By the second section of the third article of the Constitution "the judicial power extends to all cases, in law and equity, arising under the Constitution, the laws of the United States," &c., and as applicable to the case in hand, to controversies, between a State and citizens of another State," which controversies, under the Judiciary Act, may be brought, in the first instance, before this court in the exercise of its original jurisdiction, and we agree, that the bill filed, presents a case, which, if it be the subject of judicial cognizance, would, in form, come under a familiar head of equity jurisdiction, that is, jurisdiction to grant an injunction to restrain a party from a wrong or injury to the rights of another, where the danger, actual or threatened, is irreparable, or the remedy at law inadequate. But, according to the course of proceeding under this head in equity, in order to entitle the party to the remedy, a case must be presented appropriate for the exercise of judicial power; the rights in danger, as we have seen, must be rights of persons or property, not merely political rights, which do not belong to the jurisdiction of a court, either in law or equity.

The remaining question on this branch of our inquiry is, whether, in view of the principles above stated, and which we have endeavored to explain, a case is made out in the bill of which this court can take judicial cognizance. In looking into it, it will be seen that we are called upon to restrain the defendants, who represent the executive authority of the government, from carrying into execution certain Acts. of Congress, inasmuch as such execution would annul, and totally abolish the existing State government of Georgia, and establish another and different one in its place; in other words, would overthrow and destroy the corporate existence of the State, by depriving it of all the means and instrumentalities whereby its existence might, and, otherwise would, be maintained.

This is the substance of the complaint, and of the relief prayed for. The bill, it is true, sets out in detail the different and substantial changes in the structure and organization of the existing government, as contemplated in these Acts of Congress; which, it is charged, if carried into effect by the defendants, will work this destruction. But they are grievances, because they necessarily and inevitably tend to the

overthrow of the State as an organized political body. They are stated, in detail, as laying a foundation for the interposition of the court to prevent the specific execution of them; and the resulting threatened mischief. So in respect to the prayers of the bill.
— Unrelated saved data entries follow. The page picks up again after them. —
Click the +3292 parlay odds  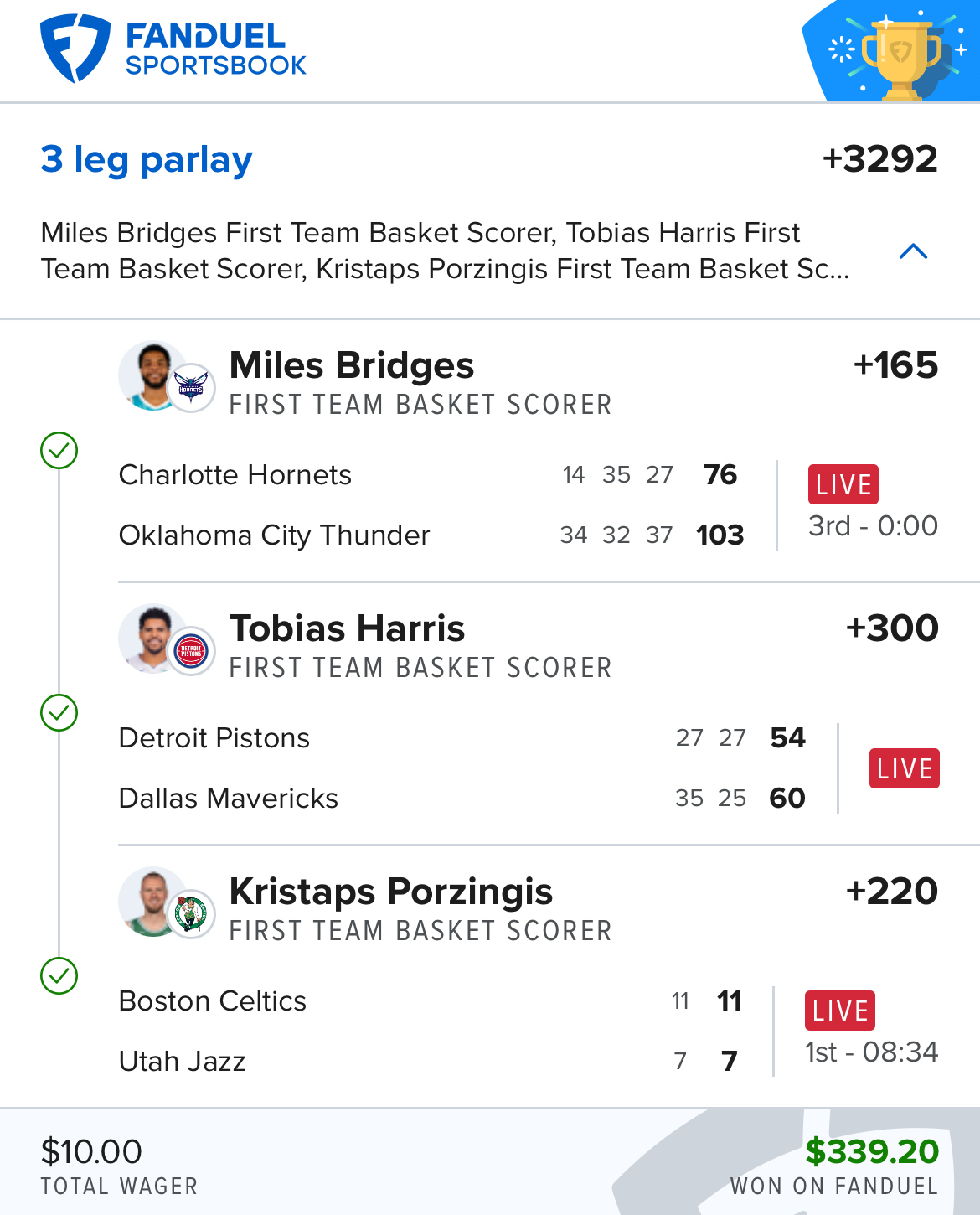pyautogui.click(x=880, y=159)
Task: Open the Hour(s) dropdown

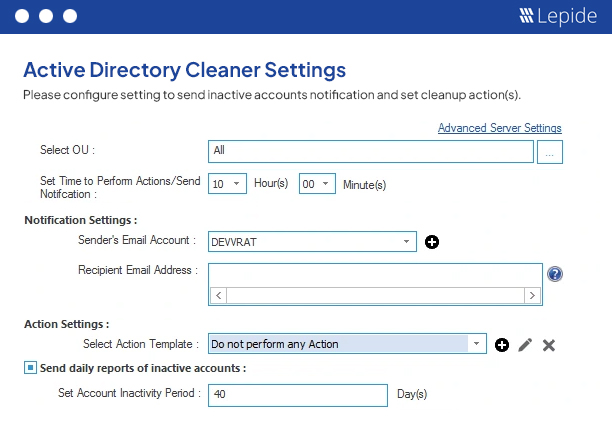Action: click(x=227, y=183)
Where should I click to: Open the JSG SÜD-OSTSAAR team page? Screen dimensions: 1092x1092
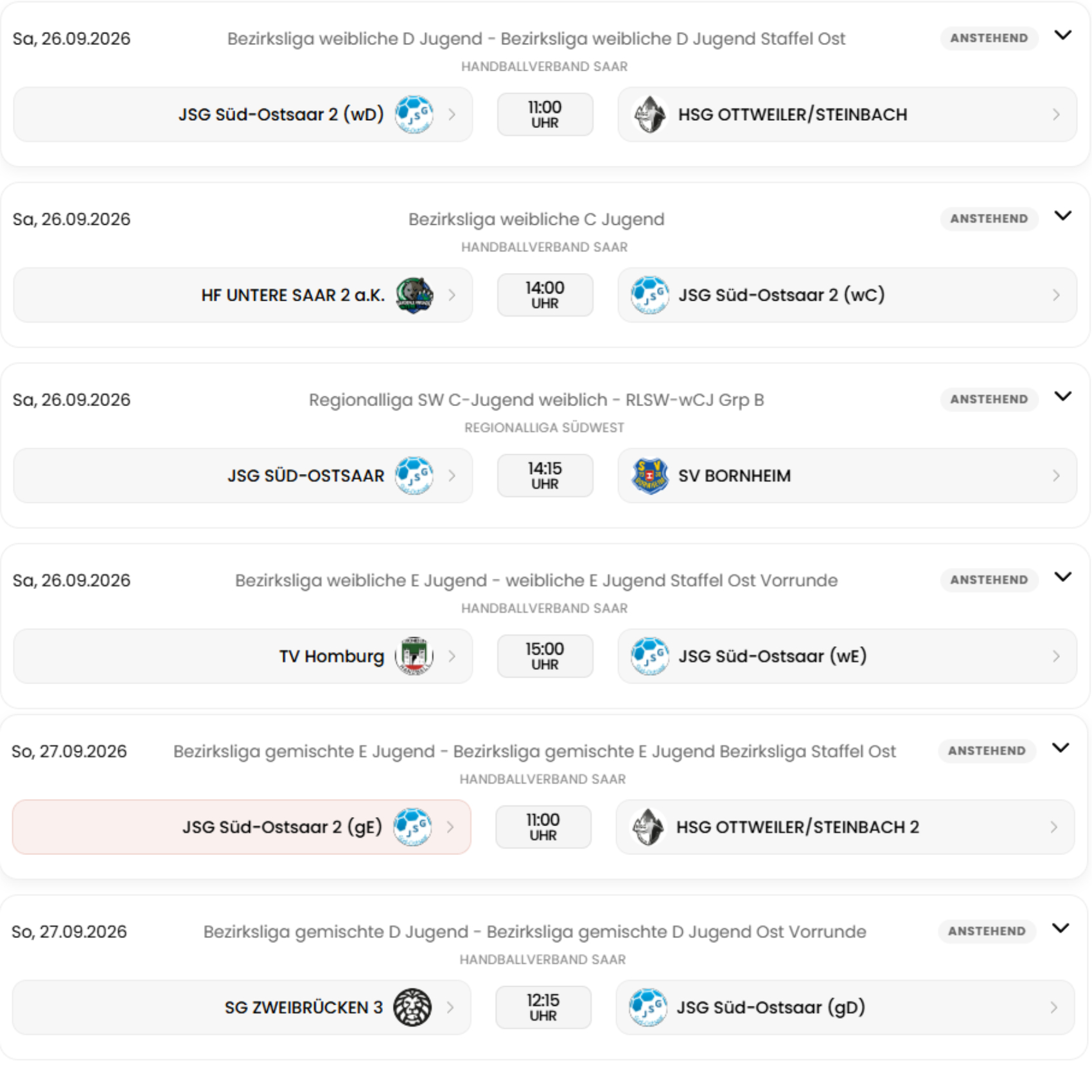pos(243,475)
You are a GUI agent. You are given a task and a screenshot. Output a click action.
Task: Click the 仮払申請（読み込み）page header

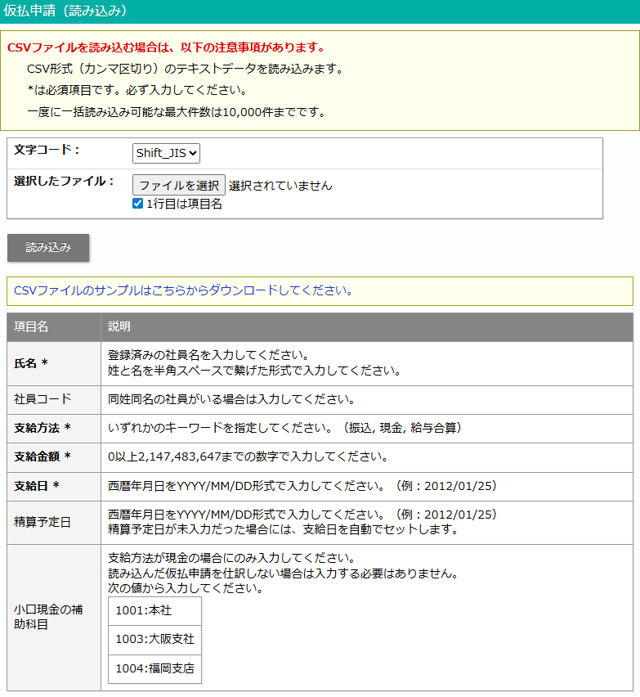click(65, 11)

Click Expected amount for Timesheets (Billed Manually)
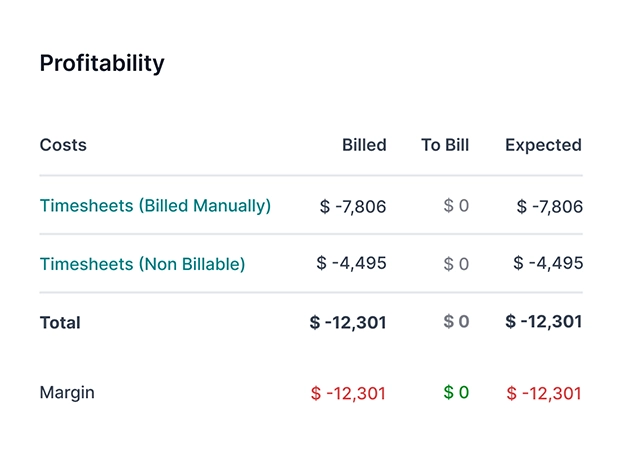549,207
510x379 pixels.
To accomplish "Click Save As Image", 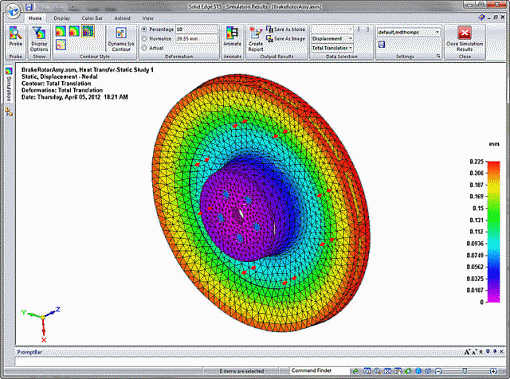I will (x=285, y=39).

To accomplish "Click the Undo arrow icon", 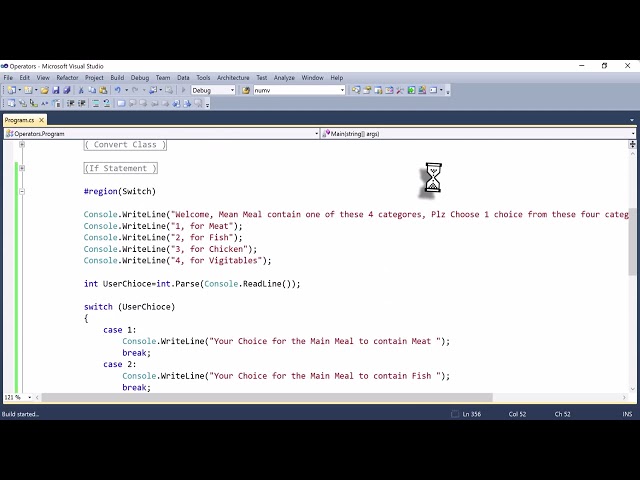I will pyautogui.click(x=118, y=90).
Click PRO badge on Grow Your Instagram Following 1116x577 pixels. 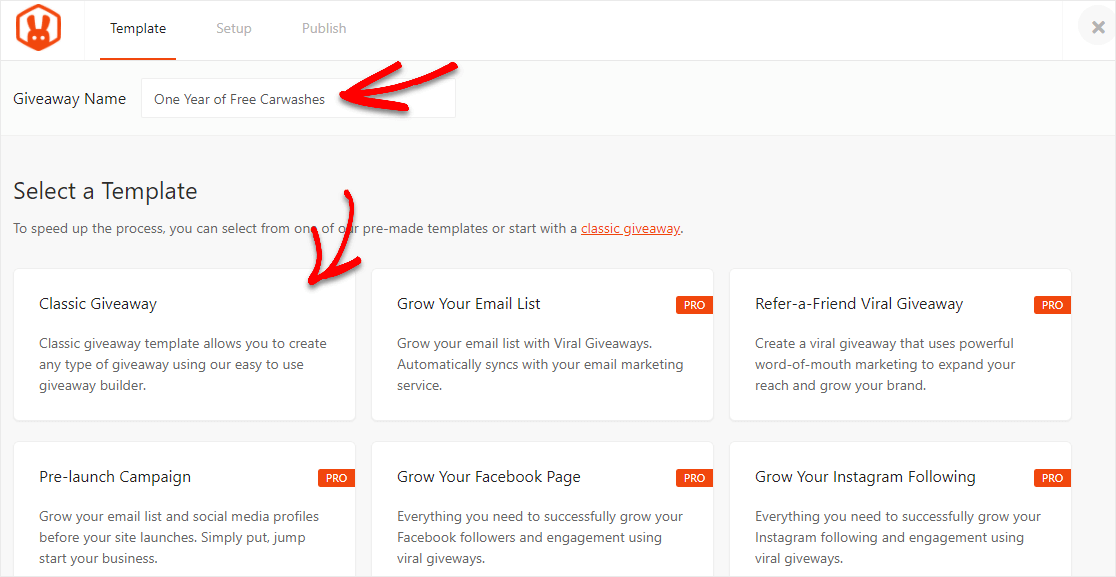1052,478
The first is, that the defendants may be enjoined against doing or permitting any act or thing, within or concerning the State, which is or may be directed, or required of them, by or under the two Acts of Congress complained of; and the remaining four prayers are of the same character, except more specific as to the particular acts threatened to be committed.

That these matters, both as stated in the body of the bill, and in the prayers for relief, call for the judgment of the court upon political questions, and, upon rights, not of persons or property, but of a political character, will hardly be denied. For the rights for the protection of which our authority is invoked, are the rights of sovereignty, of politi cal jurisdiction, of government, of corporate existence as a State, with all its constitutional powers and privileges. No case of private rights or private property infringed, or in danger of actual or threatened infringement, is presented by the bill, in a judicial form, for the judgment of the court.

It is true, the bill, in setting forth the political rights of the State, and of its people to be protected, among other matters, avers, that Georgia owns certain real estate and buildings therein, State Capitol, and executive mansion, and other real and personal property; and that putting the Acts of Congress into execution, and destroying the State, would deprive it of the possession and enjoyment of its property. But, it is apparent, that this reference to property and statement concerning it, are only by way of showing one of the grievances resulting from the threatened destruction of the State, and in aggravation of it, not as a specific ground of relief. This matter of property is neither stated as an independent ground, nor is it noticed at all in the prayers for relief. Indeed the case, as made in the bill, would have stopped far short of the relief sought by the State, and its main purpose and design given up, by restraining its remedial effect, simply to the protection of the title and possession of its property. Such relief would have called for a very different bill from the one before us.

Having arrived at the conclusion that this court, for the reasons above stated, possesses no jurisdiction over the subject-matter presented in the bill for relief, it is unimportant to examine the question as it respects jurisdiction over the parties defendants.

THE CHIEF JUSTICE: Without being able to yield my assent to the grounds stated in the opinion just read for the dismissal of the complainant's bill, I concur fully in the conclusion that the case made by the bill, is one of which this court has no jurisdiction.

Bill dismissed for want of jurisdiction.

CHAPTER II.

MAKING AND CHANGING WRITTEN CONSTITUTIONS.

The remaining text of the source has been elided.